Exercise description:
Could you repeat every record exactly as it appears?

===

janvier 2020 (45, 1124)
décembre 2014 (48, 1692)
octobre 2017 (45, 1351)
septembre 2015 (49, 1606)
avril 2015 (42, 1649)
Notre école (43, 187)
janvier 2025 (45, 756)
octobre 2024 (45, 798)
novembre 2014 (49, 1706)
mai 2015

===

Solution to the exercise:
janvier 2020 (45, 1124)
décembre 2014 (48, 1692)
octobre 2017 (45, 1351)
septembre 2015 (49, 1606)
avril 2015 (42, 1649)
Notre école (43, 187)
janvier 2025 (45, 756)
octobre 2024 (45, 798)
novembre 2014 (49, 1706)
mai 2015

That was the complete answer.